Jella Lepman compreendia que a literatura infantil, os contos de fadas e os clássicos da humanidade são uma herança a qual todas as crianças têm direito. Negar o acesso à literatura infantil na infância é subtrair o direito sagrado a essa herança. Qualquer criança do mundo sente afeto pelas aventuras e dúvidas de Alice, a pequena inglesinha do País das Maravilhas; pelas travessuras do italianinho Pinóquio; pelos personagens de contos de fadas, com raízes espalhadas pela Europa. Os mitos indígenas encantam, as lendas africanas surpreendem, os contos japoneses impressionam.

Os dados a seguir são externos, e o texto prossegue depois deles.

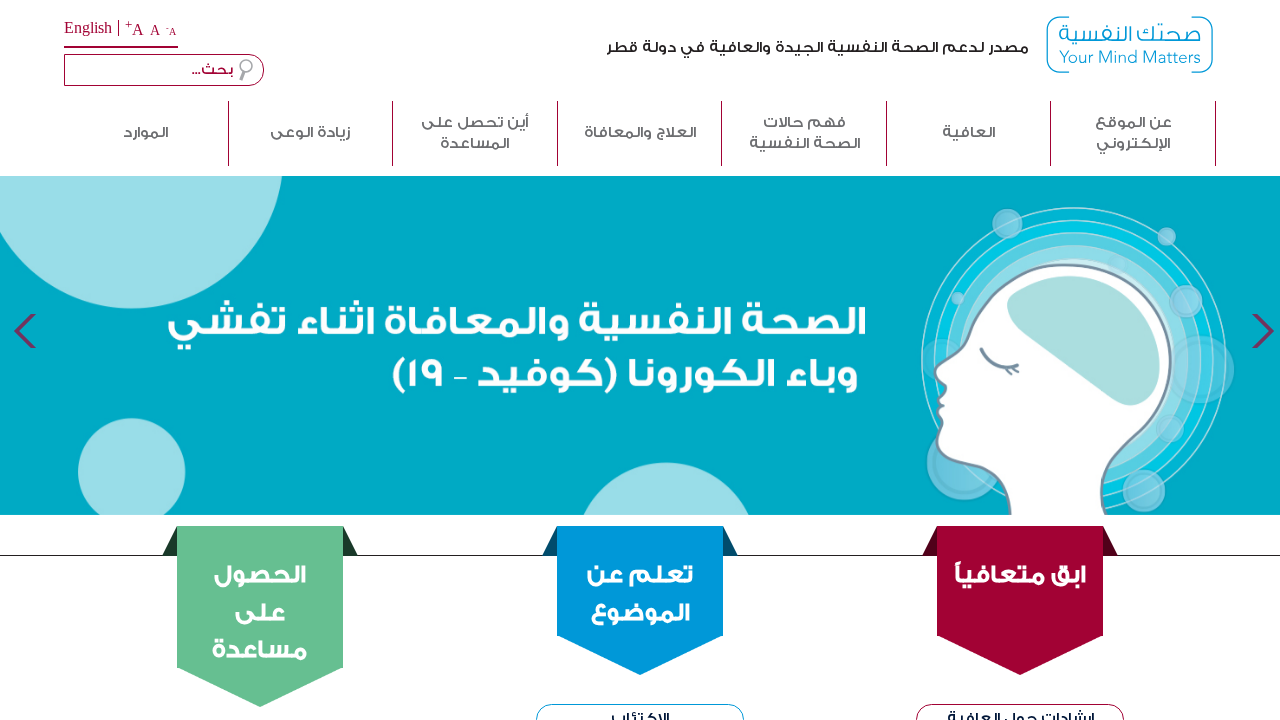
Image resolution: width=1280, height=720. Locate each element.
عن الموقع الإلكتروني (1133, 133)
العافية (968, 132)
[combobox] (164, 70)
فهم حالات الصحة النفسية (804, 133)
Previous (19, 331)
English (88, 28)
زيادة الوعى (310, 132)
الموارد (145, 132)
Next (1261, 331)
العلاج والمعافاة (640, 132)
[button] (246, 70)
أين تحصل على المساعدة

São formas diferentes de viver, mas que preservam arquétipos que calam no coração de crianças de qualquer lugar do mundo. Monteiro Lobato, o maior escritor de literatura infantil do Brasil, teve a preocupação de reunir em sua obra todos os elementos citados acima. Criou um ambiente rural e tipicamente brasileiro, mas convidou personagens estrangeiros para o Sítio de Picapau Amarelo, oferecendo aos seus leitores a percepção de um mundo de portas abertas.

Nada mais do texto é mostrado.